**WHAT YOU ARE ASKED TO DO**
Reproduce the listing that follows in full. Omit its images.
-------
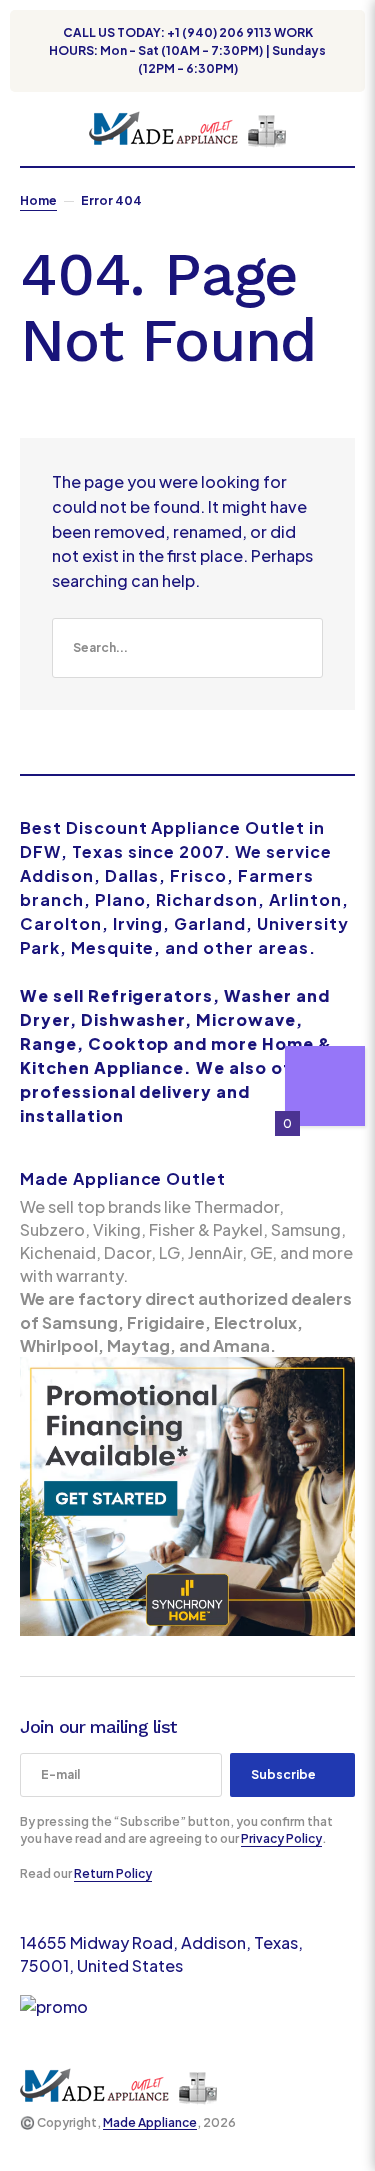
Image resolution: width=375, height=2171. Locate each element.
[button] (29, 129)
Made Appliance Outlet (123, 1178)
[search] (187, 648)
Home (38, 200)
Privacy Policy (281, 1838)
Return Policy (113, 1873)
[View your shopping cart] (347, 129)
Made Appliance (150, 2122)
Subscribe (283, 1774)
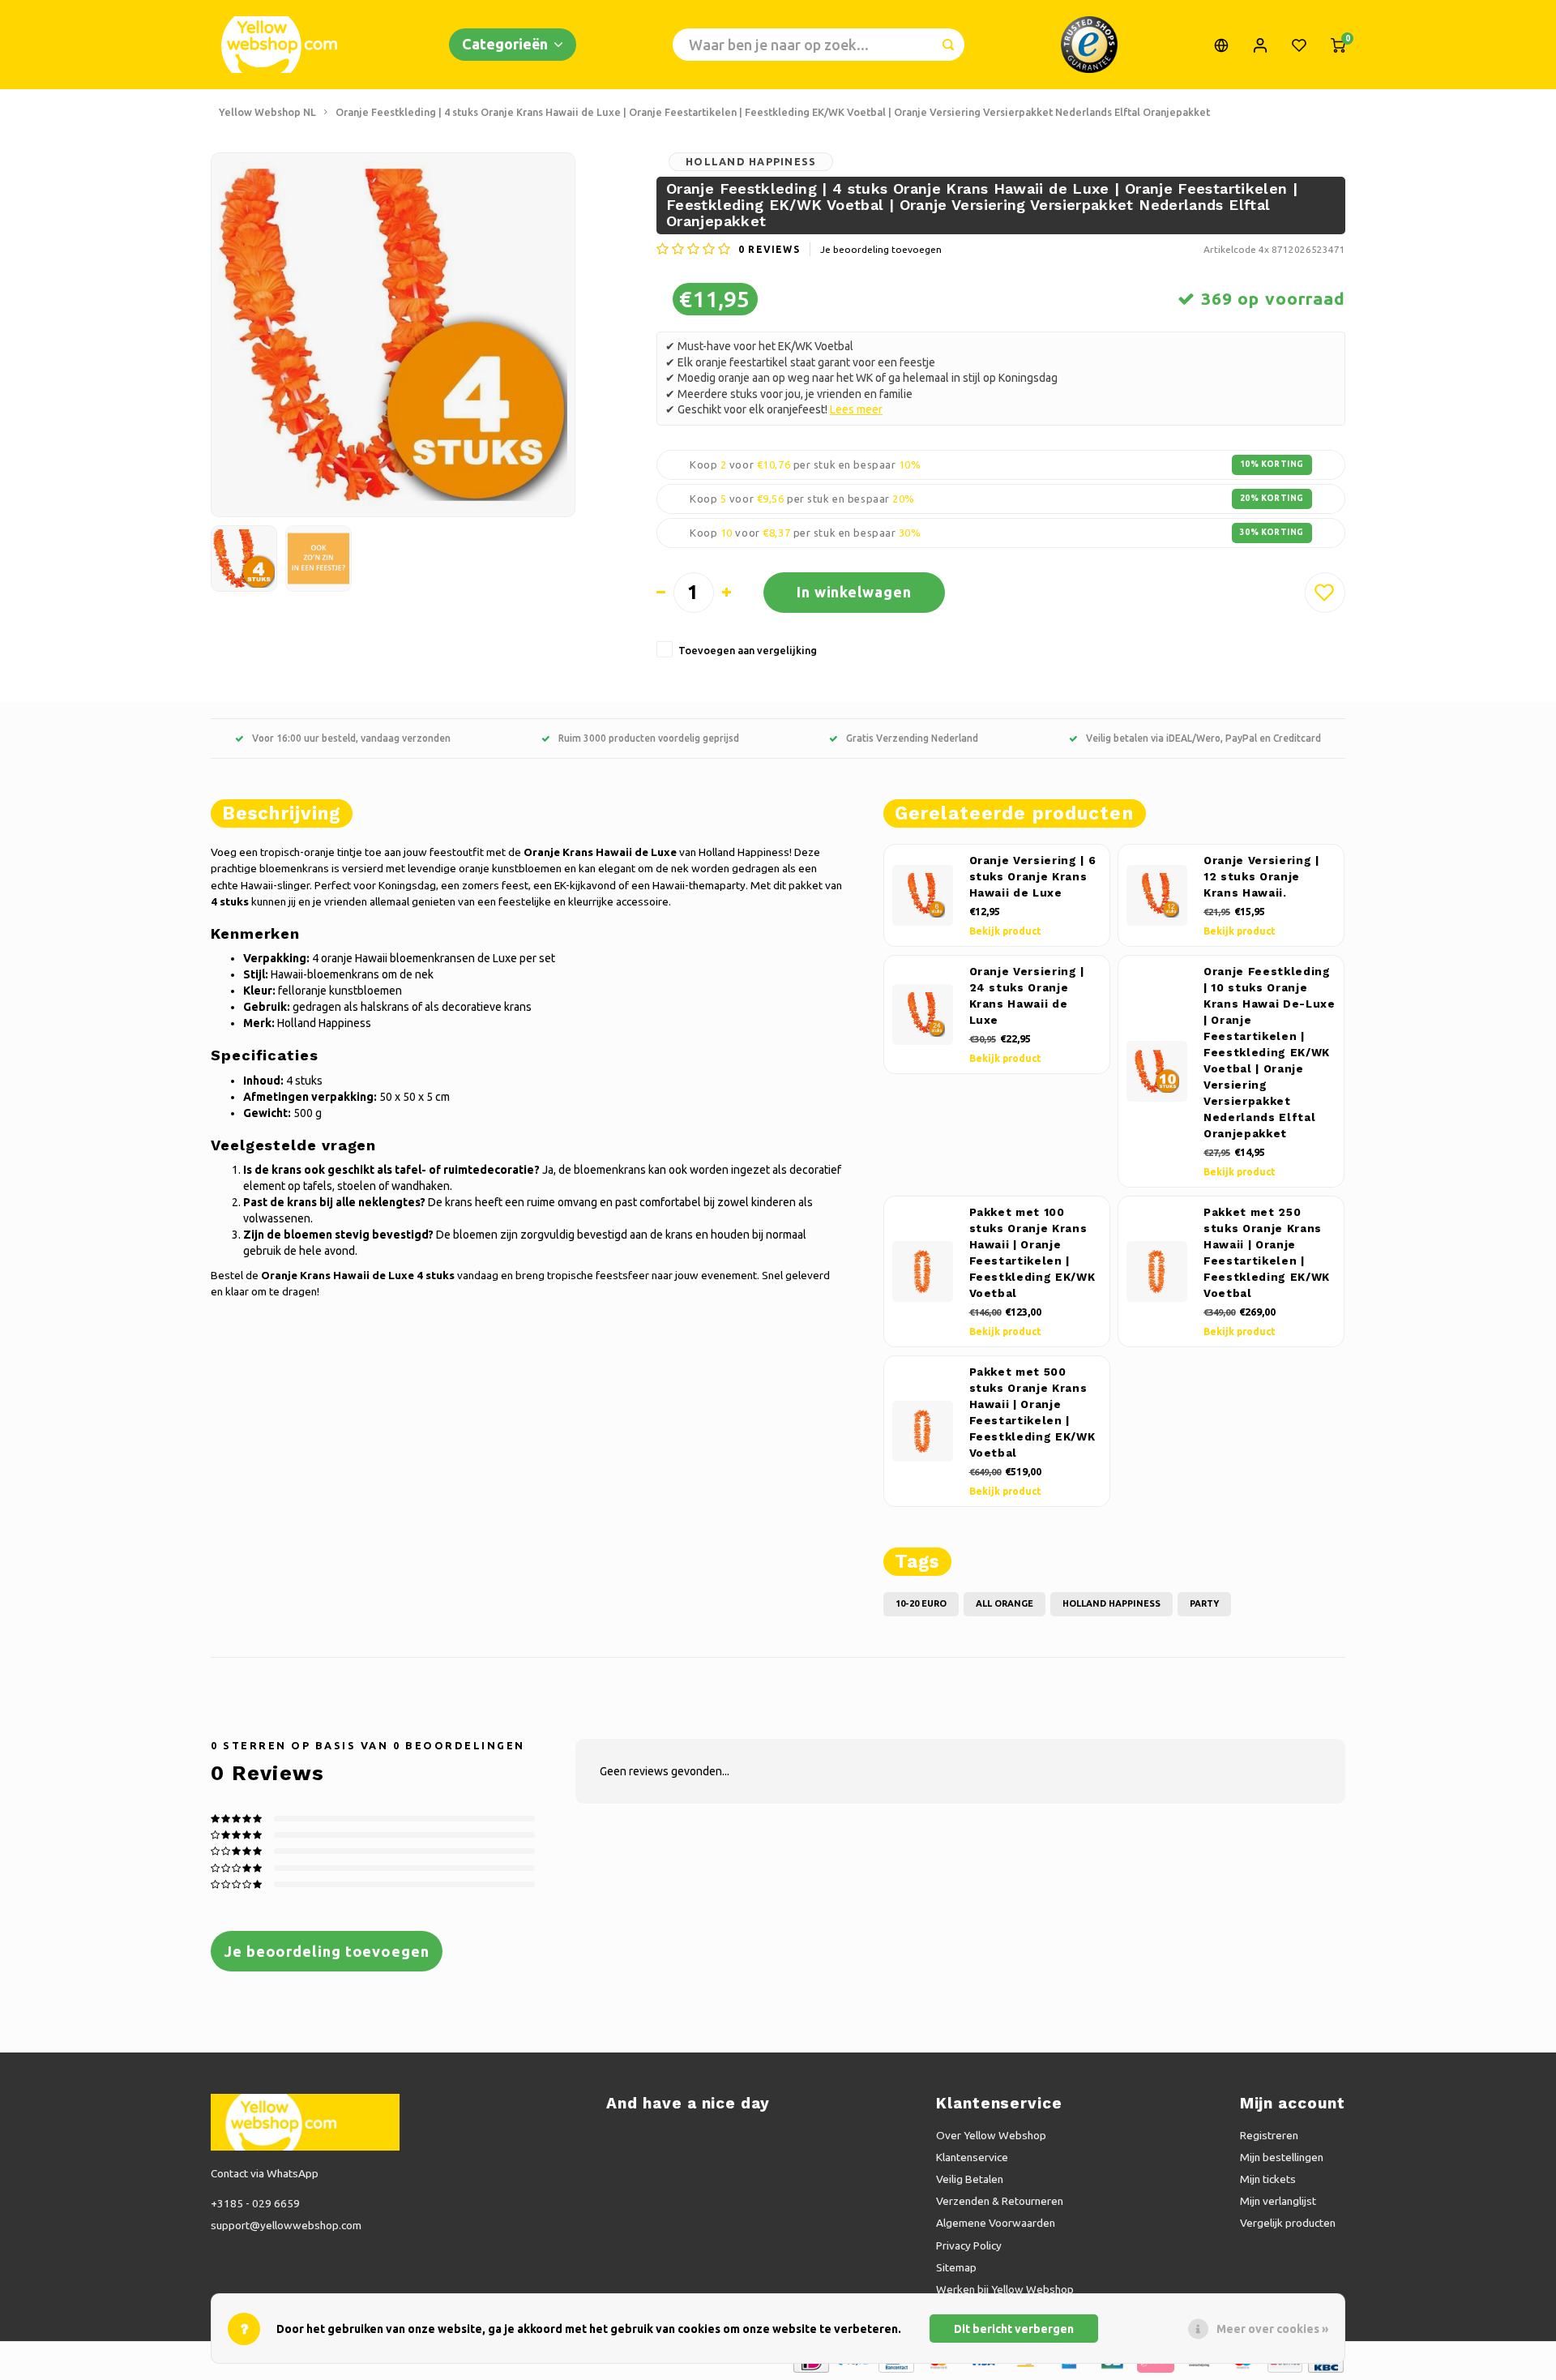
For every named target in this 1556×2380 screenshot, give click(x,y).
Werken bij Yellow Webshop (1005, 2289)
-------
**YOUR RESPONSE**
Image resolution: width=375, height=2171. Locate each element.
[button] (29, 129)
Made Appliance Outlet (123, 1178)
[search] (187, 648)
Home (38, 200)
Privacy Policy (281, 1838)
Return Policy (113, 1873)
[View your shopping cart] (347, 129)
Made Appliance (150, 2122)
Subscribe (283, 1774)
For every named target in this 1556×2380 screenshot, give click(x,y).
Werken bij Yellow Webshop (1005, 2289)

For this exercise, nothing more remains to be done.